### Goal
Copy the data from the start through the line containing "Looking at the screenshot, I should pos(394,14).", switching every "Viewport" to "Screen" and leaving all else unchanged.

** Begin Entries supplied **

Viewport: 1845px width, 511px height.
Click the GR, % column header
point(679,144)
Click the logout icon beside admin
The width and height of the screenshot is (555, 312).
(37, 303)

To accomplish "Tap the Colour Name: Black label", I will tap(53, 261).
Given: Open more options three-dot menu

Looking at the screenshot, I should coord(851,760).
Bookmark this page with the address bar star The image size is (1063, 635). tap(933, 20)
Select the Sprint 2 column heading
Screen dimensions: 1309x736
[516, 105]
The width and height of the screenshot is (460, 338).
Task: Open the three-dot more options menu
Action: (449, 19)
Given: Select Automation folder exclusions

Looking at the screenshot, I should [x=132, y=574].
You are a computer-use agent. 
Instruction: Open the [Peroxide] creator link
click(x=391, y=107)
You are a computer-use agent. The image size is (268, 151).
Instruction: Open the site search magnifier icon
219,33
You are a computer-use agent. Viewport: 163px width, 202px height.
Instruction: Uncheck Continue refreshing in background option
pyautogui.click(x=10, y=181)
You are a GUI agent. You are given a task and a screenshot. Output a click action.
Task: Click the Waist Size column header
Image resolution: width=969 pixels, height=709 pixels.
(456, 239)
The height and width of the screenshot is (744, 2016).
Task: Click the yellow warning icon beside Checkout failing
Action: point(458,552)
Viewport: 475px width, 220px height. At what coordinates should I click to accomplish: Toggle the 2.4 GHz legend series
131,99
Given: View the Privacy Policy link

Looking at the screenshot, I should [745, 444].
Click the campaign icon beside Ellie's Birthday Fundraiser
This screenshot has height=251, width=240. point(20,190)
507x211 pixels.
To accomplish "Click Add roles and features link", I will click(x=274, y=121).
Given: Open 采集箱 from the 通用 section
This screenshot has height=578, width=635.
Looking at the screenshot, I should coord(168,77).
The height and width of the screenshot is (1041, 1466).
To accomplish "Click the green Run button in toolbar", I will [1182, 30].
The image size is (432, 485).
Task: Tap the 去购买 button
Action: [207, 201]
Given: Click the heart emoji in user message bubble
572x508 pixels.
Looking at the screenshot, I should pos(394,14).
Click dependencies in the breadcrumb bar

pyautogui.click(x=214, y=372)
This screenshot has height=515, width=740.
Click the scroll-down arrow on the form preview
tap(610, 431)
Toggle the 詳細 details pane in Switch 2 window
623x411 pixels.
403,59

** End Entries supplied **

### Result of the task
Screen: 1845px width, 511px height.
Click the GR, % column header
point(679,144)
Click the logout icon beside admin
The width and height of the screenshot is (555, 312).
(37, 303)

To accomplish "Tap the Colour Name: Black label", I will tap(53, 261).
Given: Open more options three-dot menu

Looking at the screenshot, I should coord(851,760).
Bookmark this page with the address bar star The image size is (1063, 635). tap(933, 20)
Select the Sprint 2 column heading
Screen dimensions: 1309x736
[516, 105]
The width and height of the screenshot is (460, 338).
Task: Open the three-dot more options menu
Action: (449, 19)
Given: Select Automation folder exclusions

Looking at the screenshot, I should [x=132, y=574].
You are a computer-use agent. 
Instruction: Open the [Peroxide] creator link
click(x=391, y=107)
You are a computer-use agent. The image size is (268, 151).
Instruction: Open the site search magnifier icon
219,33
You are a computer-use agent. Screen: 163px width, 202px height.
Instruction: Uncheck Continue refreshing in background option
pyautogui.click(x=10, y=181)
You are a GUI agent. You are given a task and a screenshot. Output a click action.
Task: Click the Waist Size column header
Image resolution: width=969 pixels, height=709 pixels.
(456, 239)
The height and width of the screenshot is (744, 2016).
Task: Click the yellow warning icon beside Checkout failing
Action: point(458,552)
Screen: 475px width, 220px height. At what coordinates should I click to accomplish: Toggle the 2.4 GHz legend series
131,99
Given: View the Privacy Policy link

Looking at the screenshot, I should [745, 444].
Click the campaign icon beside Ellie's Birthday Fundraiser
This screenshot has height=251, width=240. point(20,190)
507x211 pixels.
To accomplish "Click Add roles and features link", I will click(x=274, y=121).
Given: Open 采集箱 from the 通用 section
This screenshot has height=578, width=635.
Looking at the screenshot, I should coord(168,77).
The height and width of the screenshot is (1041, 1466).
To accomplish "Click the green Run button in toolbar", I will [1182, 30].
The image size is (432, 485).
Task: Tap the 去购买 button
Action: [207, 201]
Given: Click the heart emoji in user message bubble
572x508 pixels.
Looking at the screenshot, I should pos(394,14).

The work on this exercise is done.